# Chimney Trap Out. Need Advice.



## rsderrick (May 7, 2006)

Hi Everyone,


I've done many removal and cutouts over the years but done few trap outs. I've run into a trap out that I need help with. I want to get advice from those who have done trap outs before and had success. I've personally only done two. One was successful and one wasn't. This trap out will be from a chimney. The bees are deep in the chimney. The chimney has two fireplaces that are associated with it. The half of the chimney where the bees are has been completely bricked and filled. The problem is that the bees are at the very bottom of the chimney and span all the way across the bottom. The height of the chimney is about 20 feet or so. The bees are landing on the lip of the chimney and walking all the way to the bottom. 


The chimney has a cap over half and is open on half. My thought is that I'll need to create a box that will fit over both the entire chimney top with a one way exit.

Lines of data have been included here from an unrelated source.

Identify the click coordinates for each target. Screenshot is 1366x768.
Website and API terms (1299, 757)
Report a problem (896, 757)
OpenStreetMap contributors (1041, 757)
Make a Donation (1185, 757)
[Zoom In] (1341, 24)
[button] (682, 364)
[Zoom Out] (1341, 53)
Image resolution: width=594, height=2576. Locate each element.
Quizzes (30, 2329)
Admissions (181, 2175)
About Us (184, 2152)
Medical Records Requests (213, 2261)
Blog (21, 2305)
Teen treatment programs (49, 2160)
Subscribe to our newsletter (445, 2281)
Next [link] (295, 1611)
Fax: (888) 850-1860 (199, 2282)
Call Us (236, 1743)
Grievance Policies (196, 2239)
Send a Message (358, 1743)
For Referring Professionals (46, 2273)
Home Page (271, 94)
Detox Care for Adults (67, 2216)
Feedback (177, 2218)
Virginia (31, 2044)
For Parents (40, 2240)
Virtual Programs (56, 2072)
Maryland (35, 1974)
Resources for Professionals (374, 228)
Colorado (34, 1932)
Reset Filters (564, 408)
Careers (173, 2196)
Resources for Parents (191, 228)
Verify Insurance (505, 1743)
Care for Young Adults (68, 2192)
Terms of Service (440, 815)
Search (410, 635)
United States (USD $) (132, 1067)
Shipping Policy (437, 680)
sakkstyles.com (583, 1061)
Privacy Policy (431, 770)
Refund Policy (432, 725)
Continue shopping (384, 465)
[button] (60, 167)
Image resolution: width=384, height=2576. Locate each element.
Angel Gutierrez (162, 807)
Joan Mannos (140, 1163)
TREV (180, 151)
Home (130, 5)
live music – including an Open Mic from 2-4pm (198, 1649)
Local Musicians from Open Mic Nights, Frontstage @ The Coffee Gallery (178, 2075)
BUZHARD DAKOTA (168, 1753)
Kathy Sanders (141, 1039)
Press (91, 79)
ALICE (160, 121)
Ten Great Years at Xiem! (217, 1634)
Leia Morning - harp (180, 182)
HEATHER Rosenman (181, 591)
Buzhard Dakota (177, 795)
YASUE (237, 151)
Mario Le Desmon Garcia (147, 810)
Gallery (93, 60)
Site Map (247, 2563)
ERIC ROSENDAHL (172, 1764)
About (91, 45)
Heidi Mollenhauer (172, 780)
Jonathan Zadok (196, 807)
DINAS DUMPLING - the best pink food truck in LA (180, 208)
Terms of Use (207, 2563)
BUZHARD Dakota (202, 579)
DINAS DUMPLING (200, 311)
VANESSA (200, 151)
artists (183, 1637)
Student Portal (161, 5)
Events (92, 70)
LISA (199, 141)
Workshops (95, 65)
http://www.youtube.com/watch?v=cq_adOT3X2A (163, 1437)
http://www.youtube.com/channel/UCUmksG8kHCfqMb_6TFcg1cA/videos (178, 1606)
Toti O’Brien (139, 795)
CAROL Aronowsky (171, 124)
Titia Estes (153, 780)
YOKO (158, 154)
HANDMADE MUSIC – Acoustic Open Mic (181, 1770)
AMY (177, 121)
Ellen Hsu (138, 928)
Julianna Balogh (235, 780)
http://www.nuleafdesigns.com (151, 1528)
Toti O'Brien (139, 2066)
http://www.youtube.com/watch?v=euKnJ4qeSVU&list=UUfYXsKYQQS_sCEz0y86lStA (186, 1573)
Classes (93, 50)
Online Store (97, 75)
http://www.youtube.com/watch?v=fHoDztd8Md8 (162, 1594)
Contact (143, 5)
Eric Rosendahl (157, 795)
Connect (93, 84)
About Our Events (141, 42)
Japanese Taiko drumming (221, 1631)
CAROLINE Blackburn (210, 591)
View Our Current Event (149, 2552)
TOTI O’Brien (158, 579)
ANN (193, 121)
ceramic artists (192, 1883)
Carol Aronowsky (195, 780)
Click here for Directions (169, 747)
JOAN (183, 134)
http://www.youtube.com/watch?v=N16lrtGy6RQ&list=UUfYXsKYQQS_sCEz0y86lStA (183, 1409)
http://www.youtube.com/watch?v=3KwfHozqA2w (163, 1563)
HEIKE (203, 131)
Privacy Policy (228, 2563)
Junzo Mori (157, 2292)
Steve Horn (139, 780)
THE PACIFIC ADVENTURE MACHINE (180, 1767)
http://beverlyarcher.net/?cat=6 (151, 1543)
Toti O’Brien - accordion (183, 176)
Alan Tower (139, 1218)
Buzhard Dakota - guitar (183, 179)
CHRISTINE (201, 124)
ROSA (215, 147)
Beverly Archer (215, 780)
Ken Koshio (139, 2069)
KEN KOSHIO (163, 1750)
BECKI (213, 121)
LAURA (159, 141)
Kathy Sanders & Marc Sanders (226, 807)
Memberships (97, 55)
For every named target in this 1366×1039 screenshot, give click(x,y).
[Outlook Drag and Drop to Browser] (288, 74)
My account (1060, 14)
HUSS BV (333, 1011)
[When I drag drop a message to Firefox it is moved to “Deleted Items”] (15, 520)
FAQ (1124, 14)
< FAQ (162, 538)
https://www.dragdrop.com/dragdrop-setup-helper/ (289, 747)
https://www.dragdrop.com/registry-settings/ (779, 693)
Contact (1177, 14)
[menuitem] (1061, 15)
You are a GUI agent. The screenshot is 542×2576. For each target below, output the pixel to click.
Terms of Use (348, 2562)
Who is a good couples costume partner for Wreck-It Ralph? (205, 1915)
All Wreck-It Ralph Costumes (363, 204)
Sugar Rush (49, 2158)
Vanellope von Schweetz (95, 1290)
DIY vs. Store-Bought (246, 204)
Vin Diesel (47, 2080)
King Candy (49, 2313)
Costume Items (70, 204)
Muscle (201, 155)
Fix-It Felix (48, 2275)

Here are my questions. 


1. Should I alter a bottom board with a one way exit so that the exit dumps directly into the hive bottom of the hive?
2. Does the exit need to be on a vertical plane or can it be horizontal ie... altering the bottom board to sit directly on top of the exit?
3. I'm assuming I need to put a "queen right" hive on the chimney to draw the evicted bees in?


You can find photos of the job here. https://plus.google.com/photos/109455718186385256142/albums/5886070806101436449?banner=pwa


I'm open to all suggestion to make this a success. It's a big colony.


----------



## DarkWolf (Feb 20, 2013)

rsderrick said:


> The half of the chimney where the bees are has been completely bricked and filled.


So, just to get this right. The bees are in a second fireplace which has at some point been bricked shut?

IMO, if that is the case, it should be opened back up and removed from the bottom. It's a huge job and if you don't understand masonry, I'd tread very lightly. 

For the other fireplace, how is it set up in regards to connecting to the chimney? In a room across from the other old fireplace, or fed from the basement via furnace?


----------



## rsderrick (May 7, 2006)

DarkWolf said:


> So, just to get this right. The bees are in a second fireplace which has at some point been bricked shut?
> 
> IMO, if that is the case, it should be opened back up and removed from the bottom. It's a huge job and if you don't understand masonry, I'd tread very lightly.
> 
> For the other fireplace, how is it set up in regards to connecting to the chimney? In a room across from the other old fireplace, or fed from the basement via furnace?


Dark,

The house was built in the 30's. The fireplace was bricked completely shut, bottom to top. Even if I could open it the flue is very very narrow. Even then, the masonry is not in the best shape. I'd never attempt it from the interior. 

The other fireplace is separated by a brick wall running up the center.


----------



## DarkWolf (Feb 20, 2013)

Well, at minimum I'd think you'd need to pop at least a brick loose in order to flood the inside with smoke and drive them out. Either that.. Actually.. Some Bee-Quick might work better to drive them up and out. Soak a rag in it, tie a string to it and drop it down the chimney.

Far as the top goes, screen it and get it to the point to where they're exiting the cone and entering a body. Not sure about leaving all that comb down there, or how large it really is, but that would drive them up. MAY need to pop a brick and screen that off with a rag of Bee-Quick shoved into the brick hole just to get them started on the trek up to make sure to not drive them down with the other from the top.


----------